• _EXCERPTED TEXT_

So for nearly four decades German public sentiment has been split in relation to support of nuclear energy. A poll late in 1997 showed that some 81% of Germans wanted existing nuclear plants to continue operating, the highest level for many years and well up from the 1991 figure of 64%. The vast majority of Germans expected nuclear energy to be widely used in the foreseeable future. The poll also showed a sharp drop in sympathy for militant protests against transport of radioactive waste.
After the crucial October 1998 election a poll confirmed German public support for nuclear energy. Overall 77% supported the continued use of nuclear energy, while only 13% favoured the immediate closure of nuclear power plants.
In November 1998 Germany's electric utilities issued a joint statement pointing out that achievement of greenhouse goals would not be possible without nuclear energy. A few days later the Federation of German Industries declared that the "politically undisturbed operation" of existing nuclear plants was a prerequisite for its cooperation in reaching greenhouse gas emission targets. Nuclear energy then avoided the emission of about 170 million tonnes per year of carbon dioxide, compared with 260 Mt/yr being emitted by other German power plants.

• _SUPPLIED INFORMATION_
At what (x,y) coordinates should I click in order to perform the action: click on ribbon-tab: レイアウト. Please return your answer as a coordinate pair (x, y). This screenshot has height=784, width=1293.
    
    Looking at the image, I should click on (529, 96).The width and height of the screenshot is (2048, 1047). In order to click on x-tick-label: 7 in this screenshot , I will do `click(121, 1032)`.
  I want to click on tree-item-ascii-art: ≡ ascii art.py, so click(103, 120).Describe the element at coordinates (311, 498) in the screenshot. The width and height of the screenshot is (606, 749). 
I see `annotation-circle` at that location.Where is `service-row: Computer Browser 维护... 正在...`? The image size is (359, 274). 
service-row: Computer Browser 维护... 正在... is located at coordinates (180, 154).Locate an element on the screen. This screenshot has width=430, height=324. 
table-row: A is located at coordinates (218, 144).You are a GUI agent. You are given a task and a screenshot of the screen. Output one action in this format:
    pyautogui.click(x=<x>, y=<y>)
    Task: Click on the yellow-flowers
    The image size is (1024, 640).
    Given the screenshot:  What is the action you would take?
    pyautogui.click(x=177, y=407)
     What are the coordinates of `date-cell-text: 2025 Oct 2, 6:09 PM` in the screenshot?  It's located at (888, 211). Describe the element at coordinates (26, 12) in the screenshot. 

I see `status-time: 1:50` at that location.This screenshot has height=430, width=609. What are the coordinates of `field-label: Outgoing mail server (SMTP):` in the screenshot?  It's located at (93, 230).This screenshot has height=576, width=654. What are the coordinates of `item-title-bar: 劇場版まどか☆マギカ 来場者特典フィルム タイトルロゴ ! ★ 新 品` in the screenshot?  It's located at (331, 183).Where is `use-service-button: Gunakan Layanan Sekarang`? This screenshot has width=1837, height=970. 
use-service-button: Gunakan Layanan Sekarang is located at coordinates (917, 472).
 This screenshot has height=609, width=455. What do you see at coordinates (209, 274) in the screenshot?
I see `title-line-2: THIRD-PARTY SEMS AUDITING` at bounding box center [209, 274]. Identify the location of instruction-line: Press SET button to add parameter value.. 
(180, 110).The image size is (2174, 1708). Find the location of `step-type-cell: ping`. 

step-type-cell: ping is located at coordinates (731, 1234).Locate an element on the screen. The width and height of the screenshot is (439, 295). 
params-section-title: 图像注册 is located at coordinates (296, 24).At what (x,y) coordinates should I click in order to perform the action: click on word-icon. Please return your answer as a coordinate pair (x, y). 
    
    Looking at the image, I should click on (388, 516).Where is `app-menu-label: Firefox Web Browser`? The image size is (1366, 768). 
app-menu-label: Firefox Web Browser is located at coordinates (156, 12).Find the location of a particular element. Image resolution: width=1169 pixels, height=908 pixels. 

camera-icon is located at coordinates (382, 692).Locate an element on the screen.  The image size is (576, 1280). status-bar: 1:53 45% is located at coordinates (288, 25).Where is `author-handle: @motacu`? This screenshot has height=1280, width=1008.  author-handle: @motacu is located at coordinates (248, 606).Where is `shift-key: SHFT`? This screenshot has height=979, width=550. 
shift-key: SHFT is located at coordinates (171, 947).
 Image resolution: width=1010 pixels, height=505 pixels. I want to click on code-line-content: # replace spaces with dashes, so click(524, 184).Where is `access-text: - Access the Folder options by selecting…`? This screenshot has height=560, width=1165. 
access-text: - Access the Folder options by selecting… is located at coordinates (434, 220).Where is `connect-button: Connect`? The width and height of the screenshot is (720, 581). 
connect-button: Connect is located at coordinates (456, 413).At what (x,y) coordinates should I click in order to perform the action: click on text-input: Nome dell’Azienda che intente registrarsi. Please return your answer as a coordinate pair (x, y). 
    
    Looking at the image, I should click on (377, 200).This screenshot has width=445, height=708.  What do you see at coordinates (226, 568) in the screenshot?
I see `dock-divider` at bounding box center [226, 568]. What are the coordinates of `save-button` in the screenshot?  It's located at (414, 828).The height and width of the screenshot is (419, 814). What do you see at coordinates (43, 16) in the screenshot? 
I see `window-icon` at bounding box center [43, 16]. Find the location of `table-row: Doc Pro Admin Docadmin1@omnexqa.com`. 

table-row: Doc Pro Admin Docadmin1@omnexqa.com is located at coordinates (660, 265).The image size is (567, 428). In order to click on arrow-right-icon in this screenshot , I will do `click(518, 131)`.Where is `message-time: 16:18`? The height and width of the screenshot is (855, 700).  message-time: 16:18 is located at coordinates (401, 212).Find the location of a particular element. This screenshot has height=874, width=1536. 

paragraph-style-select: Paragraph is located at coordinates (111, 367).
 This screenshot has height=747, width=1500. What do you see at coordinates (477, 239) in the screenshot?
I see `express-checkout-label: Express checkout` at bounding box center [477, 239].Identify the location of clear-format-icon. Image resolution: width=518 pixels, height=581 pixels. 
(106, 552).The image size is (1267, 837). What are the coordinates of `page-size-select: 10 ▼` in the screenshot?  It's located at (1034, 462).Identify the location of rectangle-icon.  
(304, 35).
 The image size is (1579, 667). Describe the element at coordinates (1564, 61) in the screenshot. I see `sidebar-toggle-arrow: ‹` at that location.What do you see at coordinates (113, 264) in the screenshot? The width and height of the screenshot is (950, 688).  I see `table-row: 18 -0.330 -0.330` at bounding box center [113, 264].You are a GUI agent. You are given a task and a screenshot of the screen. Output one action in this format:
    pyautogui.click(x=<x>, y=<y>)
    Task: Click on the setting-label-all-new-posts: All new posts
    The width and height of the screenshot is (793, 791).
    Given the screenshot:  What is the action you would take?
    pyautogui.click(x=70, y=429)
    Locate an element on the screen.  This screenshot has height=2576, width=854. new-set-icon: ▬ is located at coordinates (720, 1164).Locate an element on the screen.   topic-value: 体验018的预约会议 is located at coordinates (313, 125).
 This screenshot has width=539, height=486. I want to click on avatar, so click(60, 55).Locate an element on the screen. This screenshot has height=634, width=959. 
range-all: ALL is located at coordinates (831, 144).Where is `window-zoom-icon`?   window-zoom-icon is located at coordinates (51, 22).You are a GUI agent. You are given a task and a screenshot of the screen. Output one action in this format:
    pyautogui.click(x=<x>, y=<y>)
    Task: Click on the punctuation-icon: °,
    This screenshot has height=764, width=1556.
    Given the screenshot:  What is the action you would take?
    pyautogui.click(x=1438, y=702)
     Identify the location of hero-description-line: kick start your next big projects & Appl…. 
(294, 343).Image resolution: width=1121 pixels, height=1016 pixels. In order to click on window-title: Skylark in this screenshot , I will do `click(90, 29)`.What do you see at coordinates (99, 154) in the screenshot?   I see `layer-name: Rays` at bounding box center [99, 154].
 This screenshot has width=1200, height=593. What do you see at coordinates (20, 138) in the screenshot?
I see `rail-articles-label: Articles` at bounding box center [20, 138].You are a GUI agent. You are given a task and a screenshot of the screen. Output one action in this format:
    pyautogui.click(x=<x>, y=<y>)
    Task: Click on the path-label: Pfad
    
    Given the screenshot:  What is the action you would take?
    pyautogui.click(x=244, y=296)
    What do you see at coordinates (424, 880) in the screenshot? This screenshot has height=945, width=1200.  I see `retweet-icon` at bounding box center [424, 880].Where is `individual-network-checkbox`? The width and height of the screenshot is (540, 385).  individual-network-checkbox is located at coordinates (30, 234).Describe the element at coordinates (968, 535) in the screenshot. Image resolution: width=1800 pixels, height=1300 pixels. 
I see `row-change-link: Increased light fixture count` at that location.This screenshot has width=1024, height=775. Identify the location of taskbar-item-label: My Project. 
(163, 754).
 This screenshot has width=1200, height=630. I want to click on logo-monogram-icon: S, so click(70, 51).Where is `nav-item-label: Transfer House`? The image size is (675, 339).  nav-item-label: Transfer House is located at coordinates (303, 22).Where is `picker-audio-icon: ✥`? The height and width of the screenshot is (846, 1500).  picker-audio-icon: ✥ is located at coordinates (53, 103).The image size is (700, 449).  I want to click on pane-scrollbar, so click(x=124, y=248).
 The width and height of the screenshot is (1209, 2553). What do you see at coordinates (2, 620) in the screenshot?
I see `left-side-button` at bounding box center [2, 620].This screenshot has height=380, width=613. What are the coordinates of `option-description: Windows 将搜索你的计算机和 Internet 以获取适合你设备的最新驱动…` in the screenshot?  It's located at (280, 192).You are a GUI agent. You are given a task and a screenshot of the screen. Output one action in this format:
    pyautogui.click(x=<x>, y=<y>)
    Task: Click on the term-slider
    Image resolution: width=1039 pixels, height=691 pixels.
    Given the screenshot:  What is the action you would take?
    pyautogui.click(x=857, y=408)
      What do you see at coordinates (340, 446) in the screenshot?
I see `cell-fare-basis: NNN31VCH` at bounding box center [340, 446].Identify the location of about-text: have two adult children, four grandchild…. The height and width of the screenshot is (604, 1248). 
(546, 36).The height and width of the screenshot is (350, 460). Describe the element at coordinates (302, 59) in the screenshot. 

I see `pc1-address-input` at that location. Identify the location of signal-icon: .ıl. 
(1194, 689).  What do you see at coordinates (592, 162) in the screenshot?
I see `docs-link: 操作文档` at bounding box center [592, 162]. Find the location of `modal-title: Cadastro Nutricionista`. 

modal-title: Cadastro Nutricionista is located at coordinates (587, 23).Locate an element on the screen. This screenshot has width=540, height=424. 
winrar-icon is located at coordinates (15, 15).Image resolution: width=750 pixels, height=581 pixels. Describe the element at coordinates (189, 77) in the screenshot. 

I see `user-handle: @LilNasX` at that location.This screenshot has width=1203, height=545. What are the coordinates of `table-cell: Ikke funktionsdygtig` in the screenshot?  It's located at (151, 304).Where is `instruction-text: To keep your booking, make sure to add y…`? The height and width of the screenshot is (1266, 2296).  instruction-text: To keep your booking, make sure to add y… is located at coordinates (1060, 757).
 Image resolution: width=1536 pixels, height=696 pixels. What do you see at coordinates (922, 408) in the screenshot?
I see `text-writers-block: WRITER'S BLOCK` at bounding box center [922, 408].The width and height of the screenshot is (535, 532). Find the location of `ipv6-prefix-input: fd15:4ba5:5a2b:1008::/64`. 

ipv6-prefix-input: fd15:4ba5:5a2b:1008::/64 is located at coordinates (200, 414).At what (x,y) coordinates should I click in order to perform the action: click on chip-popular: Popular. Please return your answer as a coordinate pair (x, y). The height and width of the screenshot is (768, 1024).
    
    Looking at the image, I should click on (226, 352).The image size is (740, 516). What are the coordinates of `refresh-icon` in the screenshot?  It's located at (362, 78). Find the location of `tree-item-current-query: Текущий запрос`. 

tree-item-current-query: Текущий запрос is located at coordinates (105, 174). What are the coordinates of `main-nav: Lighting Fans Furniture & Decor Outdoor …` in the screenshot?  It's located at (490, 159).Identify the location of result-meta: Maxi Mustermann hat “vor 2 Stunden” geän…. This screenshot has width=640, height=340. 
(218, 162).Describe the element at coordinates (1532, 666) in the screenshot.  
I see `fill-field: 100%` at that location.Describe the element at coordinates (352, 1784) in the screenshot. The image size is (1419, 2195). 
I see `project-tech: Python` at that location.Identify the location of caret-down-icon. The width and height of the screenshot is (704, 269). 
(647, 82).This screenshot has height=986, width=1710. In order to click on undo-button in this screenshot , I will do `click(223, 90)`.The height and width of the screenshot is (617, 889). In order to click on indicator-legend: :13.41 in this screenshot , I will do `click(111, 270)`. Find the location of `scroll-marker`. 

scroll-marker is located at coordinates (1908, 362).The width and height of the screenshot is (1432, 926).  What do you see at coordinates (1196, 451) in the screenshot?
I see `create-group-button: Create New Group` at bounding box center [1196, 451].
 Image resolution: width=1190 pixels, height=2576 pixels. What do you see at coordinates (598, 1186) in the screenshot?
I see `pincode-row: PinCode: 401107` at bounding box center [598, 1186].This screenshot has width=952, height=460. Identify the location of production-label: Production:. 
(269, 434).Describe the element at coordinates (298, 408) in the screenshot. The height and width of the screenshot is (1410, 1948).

• _EXERCISE GOAL_
Quote the passage on German nuclear energy exactly, from "In November 1998" to "German power plants.".

• _RESPONSE AREA_
In November 1998 Germany's electric utilities issued a joint statement pointing out that achievement of greenhouse goals would not be possible without nuclear energy. A few days later the Federation of German Industries declared that the "politically undisturbed operation" of existing nuclear plants was a prerequisite for its cooperation in reaching greenhouse gas emission targets. Nuclear energy then avoided the emission of about 170 million tonnes per year of carbon dioxide, compared with 260 Mt/yr being emitted by other German power plants.